This Is Why I Came
Page 7
When he prayed, which was rare, it was to tell God, in case he’d forgotten, “Send me no more of your dreams.”
11
Finding Jesus in the Temple
JESUS SAT BY himself often, trying to understand his family, the murder of his uncle, Zachariah, and the murder of his male peers. He was five, he was eight, he was eleven. He had no answer. Sometimes he wished he’d been murdered, too. At those times he was angry with his father for having dreams and for obeying them. Angry that his father’s dreams had twice saved his life.
WHEN HE SPOKE in the Temple, though he was only twelve, he spoke of unhappiness, destiny and the web into which, though we don’t design it, we are born. He spoke with great conviction and little emotion. That he knew about human suffering was clear to those who heard him.
HE DIDN’T SPEAK of the night visitors who came bringing gifts. That he still had the kite, his mother, the gold. He spoke of what he’d seen, of the limit of riches to bring happiness, that gold did not lift his mother’s despondency when he watched her stand before the mirror newly clothed in fine garments and wept. The dress that still hung at the back of her closet, unworn. Riches could not prevent the slicing off anymore than righteousness could. Her righteousness, his father’s, his uncle’s, the parents in his neighborhood.
“The Son of Man will bring division,” he said because this was the nature of the puzzle he was trying to solve, the severing he’d already seen and had set in motion. A family of four children had three. A family with two sons had only one. That knife blade. That sickle.
“Who is my mother and brother?” Mary quizzed him.
“Those who hear the word of God and do it,” he answered and spoke the same that day in the Temple.
Those present listened with amazement and some said, “Surely this boy is a prophet.”
AFTER SEARCHING FOR Jesus three days, Joseph and Mary found him in the Temple and Joseph instructed him to come home, but Jesus answered, saying, “Here I am doing my father’s business,” rebuking his father, which offended Joseph. And the Elders, witnessing the exchange, said among themselves, “Is he the boy’s father? This carpenter? The one who can’t read? The one who makes chairs?”
Mary did not hear the insult, so that Joseph bore the full weight of the humiliation without her.
In that moment he saw the degree of his uselessness to both her and their son and felt anger again toward Jesus. He thought of Abraham’s rage against Isaac, a story he knew from childhood, his father telling it to him with sadness, saying, “I hope we never have that strife between us.”
His wife and son had eyes fixed on something greater that he could not see, something more important than being a family, even a holy one. And Joseph fell away from them, so that there was no repairing it. Once they reached home, he would gather his possessions and move away.
They seemed unconcerned with happiness, which he held as life’s greatest gain, a true measure of the spiritual life. Life was made for joy, after all. And he did not take it for granted much less devalue it as they seemed to do. He looked at them as they walked ahead, feeling how keenly he wanted a simple life, a life without the supernatural in it.

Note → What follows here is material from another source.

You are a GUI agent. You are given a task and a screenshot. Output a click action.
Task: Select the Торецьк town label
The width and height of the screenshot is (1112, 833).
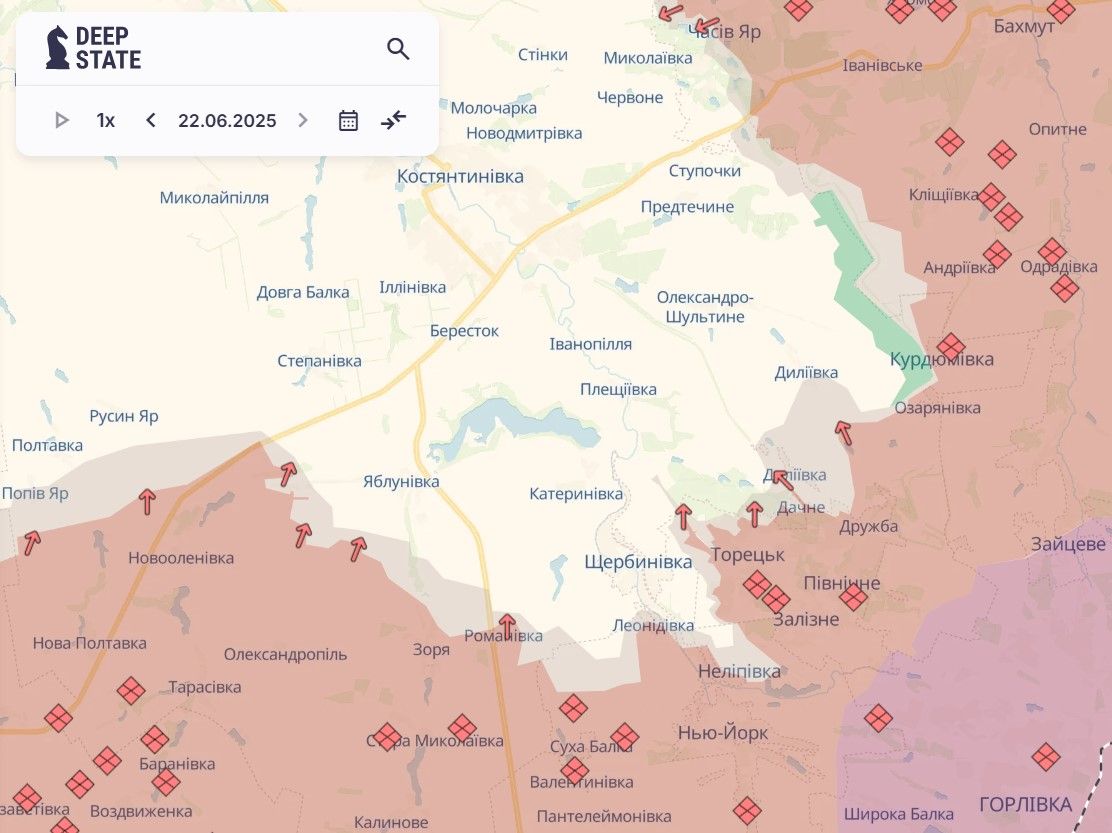point(747,554)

They walked so closely that their steps almost matched, the boy almost as tall as his mother, each occasionally looking away at the landscape, the hills to the left, the wide, flat expanse of sand to the right. By the time they reached home, Joseph wondered if their quest for some higher meaning that he did not feel or feel drawn to was a kind of gluttony or greed.
12
Elizabeth
WOMEN FOUND ELIZABETH noble in her widowhood. Some envied her because her son lived, others because her husband had hidden them, still others because he had given his life for them.
Zachariah achieved remarkable stature among them, his face drawn in chalk on the walls, leading the slain children to a safe place, a beyond. It was a myth in the village, and a comfort, and for Zachariah, each anniversary, the tallest white candles were lit.
The story was singular among the families of the slain and told everywhere on the anniversary of that night, so that at times Jesus envied his cousin.
When Elizabeth dreamt of her husband, which was often, he wore ochre, vermilion and gold, rich fabrics befitting a martyr. She existed as if in his presence so that she saw herself in that same way, on her fingers sapphire and ruby rings where there were none, wearing a crinoline head piece and dressed in an ermine-trimmed gown embroidered in gold.
She existed in this state of mind. Resolute. Unafraid. Composed.
WHEN HE WAS young, she knit John a raven of black yarn and left notes and snacks outside his door, a fig cookie, a paper airplane, “To Elijah from the Raven.” It was their game. John knew and loved the story of the prophet fed by ravens in the wilderness and made her tell it again and again. Often he stood on the kitchen chair, pretending to ride up to Heaven in a chariot of fire. He demanded she admire him. “You, my little Thunder-Bearer!” she said playfully.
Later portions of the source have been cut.